Current Fed policies were put in place to support the economy and protect it (and 330 million Americans) from a second devastating global economic crisis. It worked. As a result, however, it has caused a massive upward movement in the markets which has resulted in a one-sided rebound. Those who have invested in the markets have seen their fortunes grow. Everyone else continues to fight.

Lots of people have opinions about this policy, but I’m not here to judge current (or previous) Fed policies. As academics, the committee members draw on knowledge, financial models and experience during the global financial crisis. Whether we like it or not doesn’t matter.

Central banks around the world are following the Fed

When the Federal Reserve announces a new monetary policy, it is often repeated by other central banks. The Federal Open Market Committee (FOMC) creates the guidelines. It consists of 12 members: seven members of the Board of Governors of the Federal Reserve System; the President of the Federal Reserve Bank of New York; and four of the Reserve Bank’s 11 remaining presidents, who take turns serving one-year terms. It has two goals: price stability and maximum employment. For this reason, the Fed’s policy is setting standards.

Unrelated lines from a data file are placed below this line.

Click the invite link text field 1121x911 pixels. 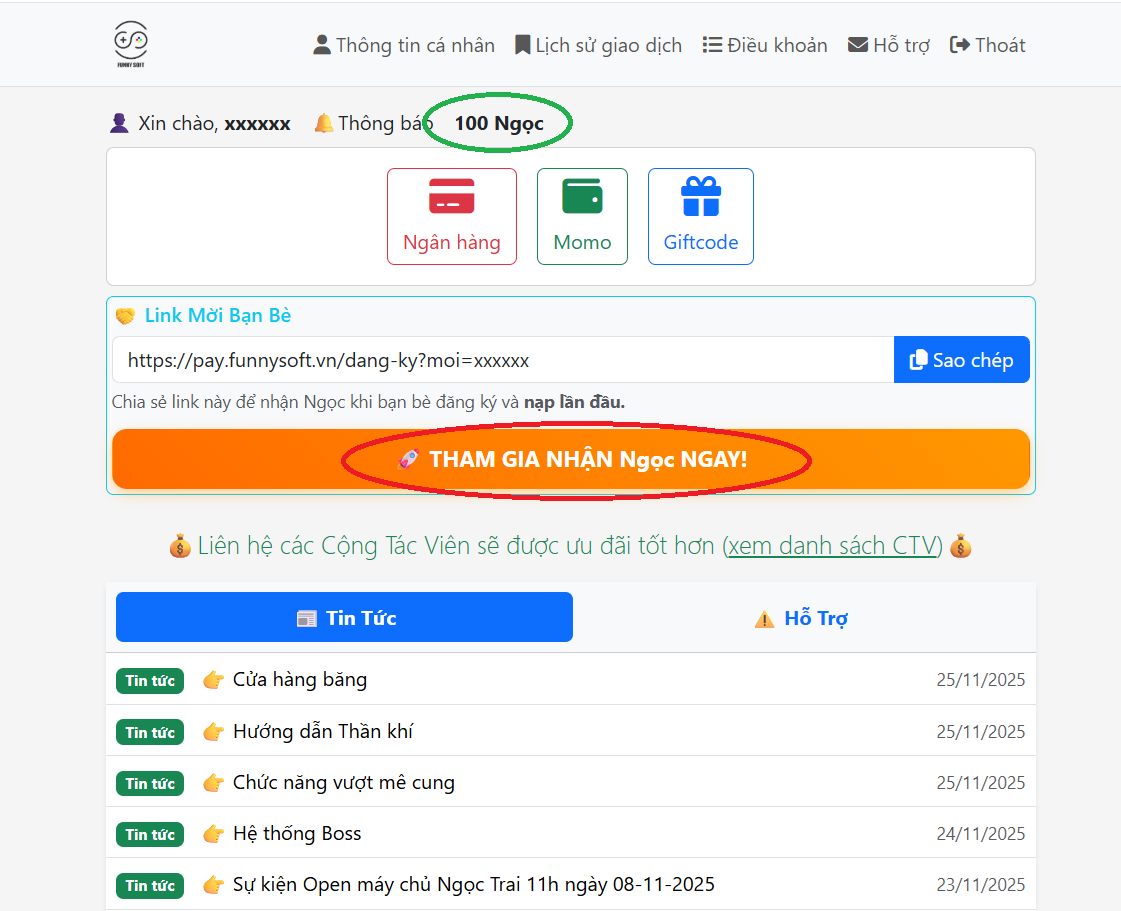pos(502,360)
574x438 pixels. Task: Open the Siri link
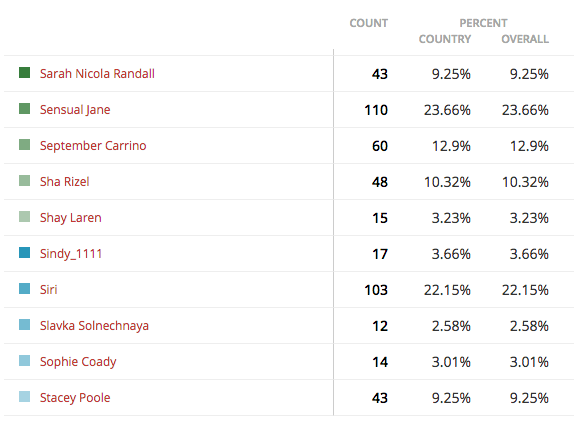49,290
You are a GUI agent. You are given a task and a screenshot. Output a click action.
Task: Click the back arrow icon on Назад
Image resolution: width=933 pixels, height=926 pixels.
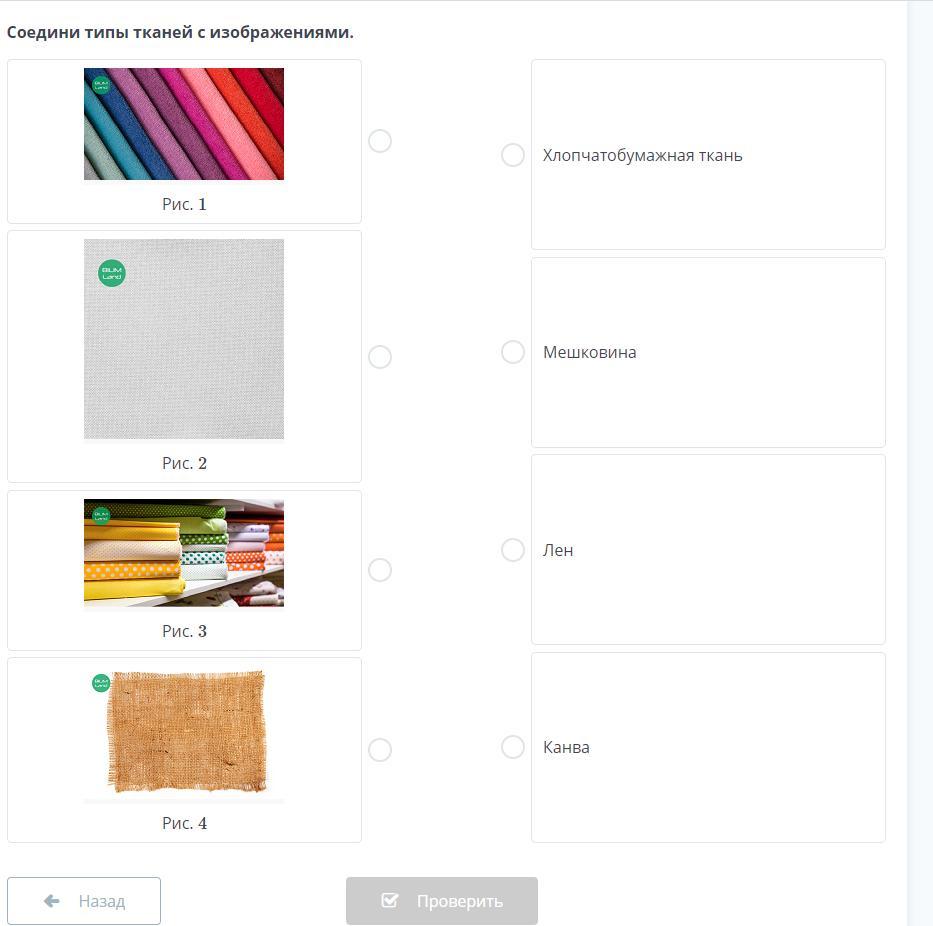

As mentioned above, the stock market benefited from the current “easy money” policy over the past year. This in turn has created a tremendous amount of money, and with constant bond purchases, the Fed’s balance sheet is massive. With a stroke, the Fed simply eradicated any fear of risk.

Your timeline is limitless

The above examples of Fed influence are well known. But they have another hidden power: a limitless timeline.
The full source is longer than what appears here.